Mais si c’est un être qui a pris soin de s’unifier, d’identifier toutes les parties de son être à la vérité centrale, alors naturellement il agira avec une absence totale d’égoïsme, avec une compréhension des autres, une compréhension qui lui viendra de son identification avec les autres — et il agira par conséquent comme un sage. Mais cela dépend du soin que l’on a pris d’unifier tout son être autour de la conscience centrale.

Par exemple, pour prendre les choses les plus positivement matérielles comme la nourriture et le sommeil: il se peut très bien, s’il n’a pas pris soin d’infuser, pour ainsi dire, sa nouvelle conscience dans son corps, que son besoin de nourriture et son besoin de sommeil restent à peu près les mêmes et qu’il n’ait pas beaucoup de contrôle sur eux. Au contraire, s’il a pris soin d’unifier son être et s’il a infusé sa conscience dans les éléments constituant son corps, eh bien, son sommeil sera un sommeil conscient et d’ordre universel; il pourra à volonté savoir ce qui se passe ici ou là, en celui-ci ou en celui-là, dans ce coin du monde ou dans un autre; et sa conscience naturellement, étant universelle, le mettra en contact avec toutes les choses qu’il voudra savoir. Au lieu d’avoir un sommeil inconscient et

inutile, excepté au point de vue purement matériel, il aura un sommeil productif et tout à fait conscient.

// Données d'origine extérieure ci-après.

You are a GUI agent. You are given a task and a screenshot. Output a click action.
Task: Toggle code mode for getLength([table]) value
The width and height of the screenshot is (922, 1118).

Pour la nourriture ce sera la même chose. Au lieu d’être l’esclave de ses besoins, dans une ignorance généralement assez totale de ce dont on a besoin, eh bien, il sera parfaitement conscient, à la fois des besoins de son corps et du moyen de les dominer. Il pourra contrôler ses besoins et les gouverner, les transformer suivant la nécessité de ce qu’il voudra faire.

Mais cela demande une grande maîtrise de soi, et la réalisation de ce que Sri Aurobindo dit dans ce dernier paragraphe, c’est-à-dire qu’au lieu d’être en dessous, soumis aux lois de la Nature, dominé par ces lois et contraint de s’y soumettre faute de quoi on est complètement déséquilibré, on devient le maître, on regarde ces choses d’en haut, on sait la vérité de ces choses, et on l’impose au corps, qui normalement doit l’adopter sans difficulté.

Quelque chose d’autre sur le même sujet?

Mère, que veut dire «intuition ordonnée»: «Transforme ta raison en une intuition ordonnée...»?

Intuition ordonnée... Parce que, au début, quand on entre en contact avec le domaine de l’intuition, c’est une sorte de contact spasmodique; c’est-à-dire que de temps en temps, pour des raisons plus ou moins explicables ou conscientes, tout d’un coup on a une intuition, ou on est pénétré par l’esprit d’intuition; mais ce n’est pas méthodique, ce n’est pas un phénomène qui se produit à volonté, qui est organisé et qui obéit à une volonté centrale. Tandis que Sri Aurobindo dit que si la raison tout entière se transforme — il parle de transformation, n’est-ce pas —, si la raison se transforme en l’essence même, la substance de l’intuition, alors tout le mouvement intérieur, du mental intérieur, devient un mouvement d’intuition, qui s’organise comme on organise sa raison, c’est-à-dire qu’il entre en activité à volonté, répond aux besoins et se produit d’après un système méthodique. Ce n’est pas une chose qui apparaît et disparaît on ne sait ni comment ni pourquoi; c’est le produit de la transformation de la raison, qui est la partie supérieure du mental humain, en une lumière plus haute que la lumière mentale, une lumière d’intuition. Alors cela devient ordonné, organisé, au lieu d’être spasmodique et sans coordination.